My head was spinning. Lumbar puncture, on which the lawyers had caved in and settled the lawsuit, looked to me like the Devil’s Pool in Dent Rapids: you can get close to it, but stay away when the current is really running. I needed more up-to-date information, and that meant the Internet. In Burial Cove? I did a quick check on my phone. There was a weak telephone signal, enough to patch my phone to my computer and use it as a router. I would have to be fast because the data charge would be astronomical. But I really needed to know what doctors were thinking today about the risk of doing an LP when intracranial pressure was already high. Did the LP cause herniation (the dangerous bulging of the brain) or didn’t it? Could we even say? If the LP that was eventually done on Billy was so crucial, I had to understand why.
But the Internet, usually so eager to throw information at me, was stingy on this one (and spectacularly slow). There didn’t seem to be much solid evidence that an LP could actually cause herniation, but what if you had elevated pressure to begin with? It began to look as though I wouldn’t get a clear answer about lumbar punctures and herniation. Back and forth the opinions went. Don’t do an LP. Go ahead, but do a CT scan first. Depends on the kind of hydrocephalus the patient has. Finally, I gave up. It was like asking three boaters about the best paint to use on your hull, or how to fix a leaking hose, or what to do if your engine started smoking. Three different answers, guaranteed.
But I did turn up something interesting: the Lumbar Puncture Simulator Mark II, made by the Australian company Limbs & Things.

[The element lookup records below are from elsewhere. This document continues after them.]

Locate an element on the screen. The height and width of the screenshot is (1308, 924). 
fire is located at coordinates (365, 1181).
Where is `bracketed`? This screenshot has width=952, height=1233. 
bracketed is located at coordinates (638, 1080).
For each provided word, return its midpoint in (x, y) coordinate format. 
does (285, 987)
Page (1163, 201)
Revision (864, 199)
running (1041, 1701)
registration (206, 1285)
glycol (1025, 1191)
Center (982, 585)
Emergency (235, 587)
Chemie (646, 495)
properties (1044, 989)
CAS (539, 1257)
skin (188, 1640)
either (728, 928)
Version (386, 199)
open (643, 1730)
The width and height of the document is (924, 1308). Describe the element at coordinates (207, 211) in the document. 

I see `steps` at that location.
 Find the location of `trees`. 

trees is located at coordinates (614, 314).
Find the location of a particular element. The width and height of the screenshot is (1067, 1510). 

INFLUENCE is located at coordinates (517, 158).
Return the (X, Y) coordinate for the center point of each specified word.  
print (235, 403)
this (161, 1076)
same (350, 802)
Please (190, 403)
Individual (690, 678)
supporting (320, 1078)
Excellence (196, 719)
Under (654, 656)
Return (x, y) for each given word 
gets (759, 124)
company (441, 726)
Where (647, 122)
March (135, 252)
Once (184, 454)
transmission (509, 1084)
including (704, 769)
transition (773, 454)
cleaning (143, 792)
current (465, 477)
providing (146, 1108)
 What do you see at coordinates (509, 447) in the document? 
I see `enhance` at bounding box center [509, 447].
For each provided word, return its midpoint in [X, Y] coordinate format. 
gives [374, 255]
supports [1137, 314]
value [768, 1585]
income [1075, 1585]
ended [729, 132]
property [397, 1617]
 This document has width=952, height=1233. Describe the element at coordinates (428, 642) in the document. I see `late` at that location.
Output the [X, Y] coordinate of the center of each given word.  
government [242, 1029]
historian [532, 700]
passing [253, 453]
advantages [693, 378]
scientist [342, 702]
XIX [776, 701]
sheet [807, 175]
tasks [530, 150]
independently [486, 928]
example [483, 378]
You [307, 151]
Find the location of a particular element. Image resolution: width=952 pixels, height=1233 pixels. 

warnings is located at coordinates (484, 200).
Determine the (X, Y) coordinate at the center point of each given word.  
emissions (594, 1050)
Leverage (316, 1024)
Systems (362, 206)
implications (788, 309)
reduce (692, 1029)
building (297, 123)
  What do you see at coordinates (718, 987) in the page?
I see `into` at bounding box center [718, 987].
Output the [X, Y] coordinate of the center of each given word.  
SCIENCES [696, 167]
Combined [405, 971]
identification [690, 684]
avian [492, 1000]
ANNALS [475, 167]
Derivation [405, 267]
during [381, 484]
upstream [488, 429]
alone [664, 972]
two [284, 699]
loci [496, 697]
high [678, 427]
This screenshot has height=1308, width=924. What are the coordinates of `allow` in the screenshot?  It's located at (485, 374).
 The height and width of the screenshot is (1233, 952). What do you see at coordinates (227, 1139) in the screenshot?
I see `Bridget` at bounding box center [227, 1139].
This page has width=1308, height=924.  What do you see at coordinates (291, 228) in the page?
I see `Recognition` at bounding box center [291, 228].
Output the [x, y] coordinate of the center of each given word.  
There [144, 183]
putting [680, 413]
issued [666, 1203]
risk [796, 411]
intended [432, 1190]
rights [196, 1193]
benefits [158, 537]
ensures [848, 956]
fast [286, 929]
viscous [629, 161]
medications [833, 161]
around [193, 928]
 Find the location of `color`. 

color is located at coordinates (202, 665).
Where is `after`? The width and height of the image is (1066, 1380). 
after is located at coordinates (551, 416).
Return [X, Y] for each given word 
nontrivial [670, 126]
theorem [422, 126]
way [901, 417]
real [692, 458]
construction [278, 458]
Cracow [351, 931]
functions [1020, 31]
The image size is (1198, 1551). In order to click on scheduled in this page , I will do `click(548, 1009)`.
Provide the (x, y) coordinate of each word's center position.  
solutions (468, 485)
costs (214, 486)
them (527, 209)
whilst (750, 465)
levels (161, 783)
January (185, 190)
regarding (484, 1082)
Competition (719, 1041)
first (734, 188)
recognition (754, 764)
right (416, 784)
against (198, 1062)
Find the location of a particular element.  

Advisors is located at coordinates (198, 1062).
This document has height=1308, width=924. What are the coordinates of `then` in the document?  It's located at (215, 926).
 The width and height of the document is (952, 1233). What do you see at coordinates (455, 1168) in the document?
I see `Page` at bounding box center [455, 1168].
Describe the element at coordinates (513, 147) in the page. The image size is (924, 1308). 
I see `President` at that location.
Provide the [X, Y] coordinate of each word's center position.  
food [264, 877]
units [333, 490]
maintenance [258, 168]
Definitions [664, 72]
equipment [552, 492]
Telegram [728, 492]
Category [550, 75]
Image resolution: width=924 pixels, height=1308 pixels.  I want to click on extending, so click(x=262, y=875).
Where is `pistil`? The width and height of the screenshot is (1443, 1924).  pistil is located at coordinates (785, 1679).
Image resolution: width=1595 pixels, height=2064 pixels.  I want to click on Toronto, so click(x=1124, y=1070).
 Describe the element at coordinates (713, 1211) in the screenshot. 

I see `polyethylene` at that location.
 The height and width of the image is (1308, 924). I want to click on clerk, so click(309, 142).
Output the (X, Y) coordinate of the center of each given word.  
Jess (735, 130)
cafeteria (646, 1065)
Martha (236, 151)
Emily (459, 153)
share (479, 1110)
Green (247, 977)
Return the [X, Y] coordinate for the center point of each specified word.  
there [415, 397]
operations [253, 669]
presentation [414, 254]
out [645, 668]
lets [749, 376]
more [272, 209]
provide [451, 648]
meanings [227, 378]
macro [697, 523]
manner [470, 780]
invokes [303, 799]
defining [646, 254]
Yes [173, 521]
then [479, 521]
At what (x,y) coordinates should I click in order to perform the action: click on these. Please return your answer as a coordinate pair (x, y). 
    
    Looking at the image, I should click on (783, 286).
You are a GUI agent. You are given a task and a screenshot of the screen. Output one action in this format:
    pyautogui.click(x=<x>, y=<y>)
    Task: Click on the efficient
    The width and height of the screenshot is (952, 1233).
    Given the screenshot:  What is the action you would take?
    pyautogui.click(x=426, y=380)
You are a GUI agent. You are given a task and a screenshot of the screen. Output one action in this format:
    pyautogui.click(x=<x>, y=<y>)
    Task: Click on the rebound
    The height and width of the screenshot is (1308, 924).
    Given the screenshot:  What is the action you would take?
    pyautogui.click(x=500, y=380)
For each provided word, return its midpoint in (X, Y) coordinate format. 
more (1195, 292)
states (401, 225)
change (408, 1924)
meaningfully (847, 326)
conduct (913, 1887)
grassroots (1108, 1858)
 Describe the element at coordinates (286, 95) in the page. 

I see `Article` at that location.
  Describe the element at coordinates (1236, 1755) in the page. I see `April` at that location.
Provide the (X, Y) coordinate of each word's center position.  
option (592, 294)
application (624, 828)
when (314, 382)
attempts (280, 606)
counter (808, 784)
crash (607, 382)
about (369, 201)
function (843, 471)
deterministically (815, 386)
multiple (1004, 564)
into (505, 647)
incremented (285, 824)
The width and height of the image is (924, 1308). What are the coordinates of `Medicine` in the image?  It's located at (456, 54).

For around $3,600, novice puncturers got the ultimate pin-the-tail-on-the-donkey game: a “lifelike lower torso” with a removable skin flap that hid the “puncture block,” a plastic chunk of lower spine plumbed with fluid from an external reservoir. You filled the reservoir and poked away through the skin flap, trying to get in between the vertebrae and puncture the cerebrospinal space.
“That’s the stupidest thing I’ve ever seen,” my father said.
“Yeah, but look.” I angled the laptop and pointed. “You can even buy different kinds of puncture block. See, they’ve got ‘normal,’ but you can order ‘obese,’ and ‘elderly,’ even ‘elderly obese.’”
“I hated doing back operations on obese people,” he said. “Like cutting into a whale.”
“Well, then, can I ask you about lumbar punctures in general? Risks and all that?”
“I’m not in the mood,” said my father
“Are you finished with the computer?” called Hatsumi. “And Charley wants to go ashore.”
I said good night to the lumbar simulator and handed Hatsumi the computer; she handed me a small dog with a bursting bladder. It seemed like a good exchange.